Éramos cuatro chicas llenas de ilusión y alegría. Hacíamos lo posible por apoyarnos, y cada lunes poníamos todo de nuestra parte a la hora de rendir los exámenes de simulacro. Para desconcierto mío, no eran nada fáciles y me costaba mucho pasar la valla. A las demás tampoco les iba mejor. Comenzamos a asustarnos. El destino se veía de pronto incierto. Y aunque nos esforzamos cada vez más, nuestro nivel de irritabilidad y angustia aumentaba. Incluso una de nosotras vomitaba cada lunes en su casa, por los nervios antes de salir al examen. 

Contra toda expectativa inicial, ninguna ingresó en ese primer intento. A pesar de estar en el salón de más alto nivel de la academia, muchos de nuestros compañeros tampoco ingresaron. ¿Cómo era posible? Pues la inteligencia no bastaba. La competencia era feroz, y peleábamos los puestos con muchísimos postulantes, incluso algunos que lo intentaban por segunda, tercera o cuarta vez.

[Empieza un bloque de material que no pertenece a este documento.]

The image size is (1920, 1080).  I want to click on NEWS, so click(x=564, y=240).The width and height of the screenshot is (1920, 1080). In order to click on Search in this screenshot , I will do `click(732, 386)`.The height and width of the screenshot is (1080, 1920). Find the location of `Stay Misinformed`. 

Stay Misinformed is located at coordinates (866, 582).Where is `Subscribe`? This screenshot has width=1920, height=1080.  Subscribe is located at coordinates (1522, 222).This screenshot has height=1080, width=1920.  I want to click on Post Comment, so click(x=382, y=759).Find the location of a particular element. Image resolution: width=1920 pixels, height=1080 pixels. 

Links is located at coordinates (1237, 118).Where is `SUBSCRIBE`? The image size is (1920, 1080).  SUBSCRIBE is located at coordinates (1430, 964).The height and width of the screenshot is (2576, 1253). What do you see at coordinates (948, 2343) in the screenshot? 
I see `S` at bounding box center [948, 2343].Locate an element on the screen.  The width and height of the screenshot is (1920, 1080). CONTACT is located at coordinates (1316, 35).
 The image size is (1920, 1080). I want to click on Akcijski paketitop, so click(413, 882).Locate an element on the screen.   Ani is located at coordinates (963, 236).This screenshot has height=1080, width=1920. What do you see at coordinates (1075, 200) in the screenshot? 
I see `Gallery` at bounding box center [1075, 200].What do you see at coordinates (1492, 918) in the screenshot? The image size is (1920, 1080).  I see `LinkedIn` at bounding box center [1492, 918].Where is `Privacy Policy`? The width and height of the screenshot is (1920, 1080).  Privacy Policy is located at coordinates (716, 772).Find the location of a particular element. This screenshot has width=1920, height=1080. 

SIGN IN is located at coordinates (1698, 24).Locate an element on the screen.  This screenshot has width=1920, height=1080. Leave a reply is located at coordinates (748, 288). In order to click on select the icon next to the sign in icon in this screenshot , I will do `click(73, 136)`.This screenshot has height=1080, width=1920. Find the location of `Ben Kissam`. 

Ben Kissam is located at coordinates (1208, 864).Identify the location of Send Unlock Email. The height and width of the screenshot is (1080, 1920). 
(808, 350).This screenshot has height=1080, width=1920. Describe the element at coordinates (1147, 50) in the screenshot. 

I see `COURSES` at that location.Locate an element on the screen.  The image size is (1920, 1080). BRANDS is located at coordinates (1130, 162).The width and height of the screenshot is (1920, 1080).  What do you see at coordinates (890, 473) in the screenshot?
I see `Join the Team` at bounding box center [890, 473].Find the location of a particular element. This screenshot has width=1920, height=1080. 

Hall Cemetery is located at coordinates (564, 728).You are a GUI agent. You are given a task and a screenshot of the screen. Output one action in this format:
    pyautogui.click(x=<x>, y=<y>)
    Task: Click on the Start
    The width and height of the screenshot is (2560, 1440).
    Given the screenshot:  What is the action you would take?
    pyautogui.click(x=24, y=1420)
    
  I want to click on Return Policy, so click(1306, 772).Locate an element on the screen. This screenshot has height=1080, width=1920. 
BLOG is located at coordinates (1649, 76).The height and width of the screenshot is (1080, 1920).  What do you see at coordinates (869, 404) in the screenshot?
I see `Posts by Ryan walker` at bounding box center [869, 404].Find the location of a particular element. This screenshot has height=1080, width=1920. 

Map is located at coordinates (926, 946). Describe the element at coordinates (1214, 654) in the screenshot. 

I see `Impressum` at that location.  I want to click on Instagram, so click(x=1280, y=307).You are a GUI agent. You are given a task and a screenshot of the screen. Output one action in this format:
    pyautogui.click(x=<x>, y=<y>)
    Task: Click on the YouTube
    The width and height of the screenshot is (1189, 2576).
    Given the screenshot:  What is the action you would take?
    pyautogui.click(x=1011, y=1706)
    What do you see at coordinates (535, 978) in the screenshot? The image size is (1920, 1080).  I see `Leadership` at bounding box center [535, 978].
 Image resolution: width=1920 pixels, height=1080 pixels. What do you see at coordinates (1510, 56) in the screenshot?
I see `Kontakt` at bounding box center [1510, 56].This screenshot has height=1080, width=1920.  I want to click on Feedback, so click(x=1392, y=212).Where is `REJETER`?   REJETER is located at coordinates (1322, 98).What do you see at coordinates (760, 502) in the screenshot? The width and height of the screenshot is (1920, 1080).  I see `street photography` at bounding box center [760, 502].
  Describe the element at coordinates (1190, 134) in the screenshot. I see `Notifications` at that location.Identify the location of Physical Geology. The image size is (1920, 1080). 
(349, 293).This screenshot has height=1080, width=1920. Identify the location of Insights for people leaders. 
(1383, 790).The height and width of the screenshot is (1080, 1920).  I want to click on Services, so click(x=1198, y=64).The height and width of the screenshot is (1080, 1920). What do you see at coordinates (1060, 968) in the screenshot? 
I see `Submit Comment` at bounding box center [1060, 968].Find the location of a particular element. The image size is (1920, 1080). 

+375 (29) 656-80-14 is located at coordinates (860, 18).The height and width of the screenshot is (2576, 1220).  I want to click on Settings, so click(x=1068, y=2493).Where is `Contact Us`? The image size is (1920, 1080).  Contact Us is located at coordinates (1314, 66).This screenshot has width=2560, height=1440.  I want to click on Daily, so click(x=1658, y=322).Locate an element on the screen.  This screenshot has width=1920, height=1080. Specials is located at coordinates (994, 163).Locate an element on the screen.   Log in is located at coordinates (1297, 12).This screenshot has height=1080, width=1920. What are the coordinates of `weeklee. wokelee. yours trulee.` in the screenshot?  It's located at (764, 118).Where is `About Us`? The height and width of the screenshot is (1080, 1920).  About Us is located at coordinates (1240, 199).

Las cuatro necesitábamos más garra y paciencia que la que habíamos tenido, e invertir menos espacio mental en hacer amigos y pasarla bien en la academia. Debíamos exigirnos cada vez más. Y no perder de vista el objetivo.

Aun así, el desenlace de la historia nunca lo hubiéramos imaginado: la más nerviosa de nosotras, –la que vomitaba los lunes antes del examen- consiguió una plaza ese verano. La llamaron de la universidad a decirle que se habían ampliado 20 vacantes y que había sido admitida. Yo estudié duro y parejo e ingresé en mi segundo intento, en agosto de ese mismo año. La siguiente en ingresar fue Male y lo hizo en febrero del año siguiente, en su tercer intento. Y Ula tuvo que perseverar sola y guardar la esperanza hasta su cuarto intento, el siguiente agosto. Pero lo logró.

¿Quién nos iba a decir, cuando estudiábamos risueñas e ilusas en el verano del 95, que el destino nos haría ingresar una por una? El plan perfecto no funcionó. Pero así es la vida y nos lo fue demostrando no solo con el ingreso a la universidad, sino con todo lo que vino después: la batalla diaria por nuestros objetivos, combatiendo decepciones, imprevistos, problemas de trabajo, de salud, o de amor.

Sandra Mihanovich, en una de las canciones de su disco “Todo tiene un lugar”, canta “vendrá mañana lo que te falta hoy, será mañana aunque lo pidas hoy”. Hoy por hoy, aquel grupo de chicas que hoy somos madres, una comunicadora, otra psicóloga, la otra empresaria y la última una destacada abogada, no nos cansamos de luchar por nuestras metas. Convencidas de que tarde o temprano, llegamos a ellas.